Soy and animal-derived proteins are considered “complete” because they contain all nine essential amino acids — those not made by the body. Protein from peas is “incomplete,” meaning it is low in certain amino acids.

While this may give some athletes pause, it is unlikely to be a problem, according to Melissa Majumdar, registered dietitian and spokesperson for the Academy of Nutrition and Dietetics.

As long as someone is not relying on pea protein for their only source of protein, they will likely meet their amino acid and therefore protein needs,” she told Food Dive.
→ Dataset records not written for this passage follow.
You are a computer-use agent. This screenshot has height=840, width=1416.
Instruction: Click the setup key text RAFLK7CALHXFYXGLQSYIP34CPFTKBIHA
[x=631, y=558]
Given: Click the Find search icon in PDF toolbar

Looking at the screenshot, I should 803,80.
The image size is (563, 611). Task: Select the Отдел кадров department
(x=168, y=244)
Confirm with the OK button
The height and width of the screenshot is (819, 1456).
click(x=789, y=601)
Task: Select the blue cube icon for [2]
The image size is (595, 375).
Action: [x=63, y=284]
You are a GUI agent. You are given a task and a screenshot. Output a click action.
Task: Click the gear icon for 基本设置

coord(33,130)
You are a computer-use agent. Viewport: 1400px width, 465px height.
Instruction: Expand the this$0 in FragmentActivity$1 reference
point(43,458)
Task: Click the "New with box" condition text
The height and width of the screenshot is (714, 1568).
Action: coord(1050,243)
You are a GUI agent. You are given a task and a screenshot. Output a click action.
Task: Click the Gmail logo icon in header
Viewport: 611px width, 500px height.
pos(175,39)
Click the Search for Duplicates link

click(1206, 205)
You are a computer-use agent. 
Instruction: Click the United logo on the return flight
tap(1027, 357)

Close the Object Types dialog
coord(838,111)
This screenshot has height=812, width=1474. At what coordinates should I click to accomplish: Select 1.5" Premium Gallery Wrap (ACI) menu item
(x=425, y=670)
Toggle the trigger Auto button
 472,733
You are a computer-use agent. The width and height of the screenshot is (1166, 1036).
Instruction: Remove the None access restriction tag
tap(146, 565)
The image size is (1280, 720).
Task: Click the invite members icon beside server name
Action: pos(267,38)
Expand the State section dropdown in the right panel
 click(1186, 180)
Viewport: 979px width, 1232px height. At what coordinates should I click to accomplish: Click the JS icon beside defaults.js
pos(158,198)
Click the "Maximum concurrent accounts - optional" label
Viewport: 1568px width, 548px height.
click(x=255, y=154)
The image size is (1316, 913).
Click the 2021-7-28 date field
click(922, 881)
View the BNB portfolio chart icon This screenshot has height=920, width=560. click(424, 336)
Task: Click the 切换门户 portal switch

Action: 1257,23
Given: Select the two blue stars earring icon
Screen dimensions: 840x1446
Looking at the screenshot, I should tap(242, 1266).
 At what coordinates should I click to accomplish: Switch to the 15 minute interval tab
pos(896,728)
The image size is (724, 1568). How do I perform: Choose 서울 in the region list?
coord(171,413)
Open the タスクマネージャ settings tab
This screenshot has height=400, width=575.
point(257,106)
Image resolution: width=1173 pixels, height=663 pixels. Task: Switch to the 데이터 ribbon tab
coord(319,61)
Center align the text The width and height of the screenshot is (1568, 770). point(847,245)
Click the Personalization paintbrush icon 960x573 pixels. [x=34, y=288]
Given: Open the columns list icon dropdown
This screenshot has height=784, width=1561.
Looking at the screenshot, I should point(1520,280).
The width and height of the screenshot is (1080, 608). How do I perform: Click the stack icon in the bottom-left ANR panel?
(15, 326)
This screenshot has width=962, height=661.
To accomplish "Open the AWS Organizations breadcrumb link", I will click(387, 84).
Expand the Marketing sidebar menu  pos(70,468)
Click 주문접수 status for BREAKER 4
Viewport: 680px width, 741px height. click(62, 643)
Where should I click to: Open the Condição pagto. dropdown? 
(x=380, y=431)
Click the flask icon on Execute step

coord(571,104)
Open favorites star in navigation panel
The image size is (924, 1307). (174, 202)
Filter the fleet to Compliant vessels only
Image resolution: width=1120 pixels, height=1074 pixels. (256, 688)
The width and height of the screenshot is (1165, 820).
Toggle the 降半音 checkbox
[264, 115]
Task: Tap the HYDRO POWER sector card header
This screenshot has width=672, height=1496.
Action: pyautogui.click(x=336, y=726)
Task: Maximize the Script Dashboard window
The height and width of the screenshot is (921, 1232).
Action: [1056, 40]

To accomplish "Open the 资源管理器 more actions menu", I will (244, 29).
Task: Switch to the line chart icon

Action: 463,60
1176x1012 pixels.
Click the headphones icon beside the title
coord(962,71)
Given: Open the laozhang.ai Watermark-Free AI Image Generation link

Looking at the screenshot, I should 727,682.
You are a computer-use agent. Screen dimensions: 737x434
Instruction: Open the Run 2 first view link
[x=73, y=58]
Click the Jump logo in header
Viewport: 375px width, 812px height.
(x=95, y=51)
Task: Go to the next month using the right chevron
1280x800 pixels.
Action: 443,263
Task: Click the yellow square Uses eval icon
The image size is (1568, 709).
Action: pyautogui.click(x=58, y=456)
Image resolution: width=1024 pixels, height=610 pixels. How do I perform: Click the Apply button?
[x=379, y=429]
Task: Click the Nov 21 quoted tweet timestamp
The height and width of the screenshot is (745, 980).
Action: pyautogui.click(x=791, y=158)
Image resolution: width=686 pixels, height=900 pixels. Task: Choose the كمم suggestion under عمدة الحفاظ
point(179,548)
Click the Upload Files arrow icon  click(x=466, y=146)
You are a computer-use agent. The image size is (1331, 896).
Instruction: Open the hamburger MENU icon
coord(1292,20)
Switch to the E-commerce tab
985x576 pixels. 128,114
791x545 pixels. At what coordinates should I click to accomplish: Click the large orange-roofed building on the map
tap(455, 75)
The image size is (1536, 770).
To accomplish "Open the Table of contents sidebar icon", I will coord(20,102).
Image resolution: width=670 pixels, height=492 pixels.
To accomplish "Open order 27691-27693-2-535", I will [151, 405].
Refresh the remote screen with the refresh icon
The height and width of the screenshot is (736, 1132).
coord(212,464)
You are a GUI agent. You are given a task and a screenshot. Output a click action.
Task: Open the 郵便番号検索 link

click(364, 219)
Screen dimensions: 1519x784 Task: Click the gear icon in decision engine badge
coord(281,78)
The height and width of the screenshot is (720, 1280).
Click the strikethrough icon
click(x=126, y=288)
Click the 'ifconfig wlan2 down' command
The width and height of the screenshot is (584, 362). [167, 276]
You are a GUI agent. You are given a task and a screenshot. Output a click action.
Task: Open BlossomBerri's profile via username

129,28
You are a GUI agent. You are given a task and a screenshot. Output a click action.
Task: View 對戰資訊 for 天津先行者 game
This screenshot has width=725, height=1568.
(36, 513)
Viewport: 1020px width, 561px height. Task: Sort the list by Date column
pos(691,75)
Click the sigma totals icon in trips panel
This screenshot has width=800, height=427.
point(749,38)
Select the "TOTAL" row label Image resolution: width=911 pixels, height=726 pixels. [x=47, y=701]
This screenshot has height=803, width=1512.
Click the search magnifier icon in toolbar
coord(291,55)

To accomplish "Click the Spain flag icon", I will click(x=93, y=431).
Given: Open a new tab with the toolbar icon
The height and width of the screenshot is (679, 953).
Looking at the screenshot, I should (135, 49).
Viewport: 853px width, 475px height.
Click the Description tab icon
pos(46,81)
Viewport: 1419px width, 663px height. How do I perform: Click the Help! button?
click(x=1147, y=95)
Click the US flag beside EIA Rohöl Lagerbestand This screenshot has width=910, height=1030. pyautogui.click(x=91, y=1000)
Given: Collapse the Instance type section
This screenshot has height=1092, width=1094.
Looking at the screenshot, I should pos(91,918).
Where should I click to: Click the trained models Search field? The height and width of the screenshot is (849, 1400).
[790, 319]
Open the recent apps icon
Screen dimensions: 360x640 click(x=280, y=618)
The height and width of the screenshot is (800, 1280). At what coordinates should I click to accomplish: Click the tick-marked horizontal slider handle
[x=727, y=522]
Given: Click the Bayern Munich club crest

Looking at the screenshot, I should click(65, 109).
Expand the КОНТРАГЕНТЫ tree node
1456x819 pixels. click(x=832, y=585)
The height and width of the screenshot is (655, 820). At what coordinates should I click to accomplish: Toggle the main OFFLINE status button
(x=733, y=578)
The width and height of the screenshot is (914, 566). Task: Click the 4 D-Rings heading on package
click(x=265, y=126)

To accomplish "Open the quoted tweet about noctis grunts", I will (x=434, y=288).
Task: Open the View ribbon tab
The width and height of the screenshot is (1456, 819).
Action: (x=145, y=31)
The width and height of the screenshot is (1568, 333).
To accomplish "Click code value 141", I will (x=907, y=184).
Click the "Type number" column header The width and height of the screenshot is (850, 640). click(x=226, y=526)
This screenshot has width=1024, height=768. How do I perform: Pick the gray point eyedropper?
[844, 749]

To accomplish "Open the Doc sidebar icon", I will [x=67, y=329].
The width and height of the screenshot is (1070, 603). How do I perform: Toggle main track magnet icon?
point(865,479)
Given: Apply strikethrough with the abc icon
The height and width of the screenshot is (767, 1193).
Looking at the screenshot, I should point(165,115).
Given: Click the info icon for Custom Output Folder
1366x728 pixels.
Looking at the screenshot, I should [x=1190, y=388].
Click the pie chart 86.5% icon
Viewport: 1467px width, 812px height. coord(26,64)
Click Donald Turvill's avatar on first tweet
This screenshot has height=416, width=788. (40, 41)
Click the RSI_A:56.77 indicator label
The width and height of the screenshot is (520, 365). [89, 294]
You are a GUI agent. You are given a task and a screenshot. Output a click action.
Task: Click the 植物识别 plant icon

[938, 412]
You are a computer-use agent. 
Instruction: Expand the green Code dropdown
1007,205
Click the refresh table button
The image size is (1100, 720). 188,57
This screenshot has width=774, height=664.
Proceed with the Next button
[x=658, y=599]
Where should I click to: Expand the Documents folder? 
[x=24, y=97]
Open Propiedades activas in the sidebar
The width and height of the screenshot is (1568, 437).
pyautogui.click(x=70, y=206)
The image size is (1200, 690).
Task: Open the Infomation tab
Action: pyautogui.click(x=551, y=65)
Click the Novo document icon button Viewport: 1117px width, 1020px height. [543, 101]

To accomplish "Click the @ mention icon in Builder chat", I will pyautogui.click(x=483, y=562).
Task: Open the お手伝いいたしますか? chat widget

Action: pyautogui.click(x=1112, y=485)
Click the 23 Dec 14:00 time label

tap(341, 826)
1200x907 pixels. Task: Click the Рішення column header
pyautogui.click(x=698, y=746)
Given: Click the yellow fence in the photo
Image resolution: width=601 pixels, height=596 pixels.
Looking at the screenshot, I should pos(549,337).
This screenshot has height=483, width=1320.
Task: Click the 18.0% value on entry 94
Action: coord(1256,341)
If all essential amino acids are not available or are only available in limited amounts, the body must get them from another source to perform functions in the body needing protein. In other words, amino acids are the protein puzzle pieces and the puzzle is not complete with a missing piece.”

She explained that pea protein bioavailability is at 69%. Whey is 99% and soy is 95% to 98%. Apart from its limiting amino acids, bioavailability also is affected by chemicals that inhibit nutritional availability, including tannins and lectin.

On the other hand, pea protein can be a less expensive form of protein than animal protein,” Majumdar said. “Pea protein is not as common of an allergy as whey and soy and as long as the limiting acids are replaced or complemented, pea protein can be a quality protein source.”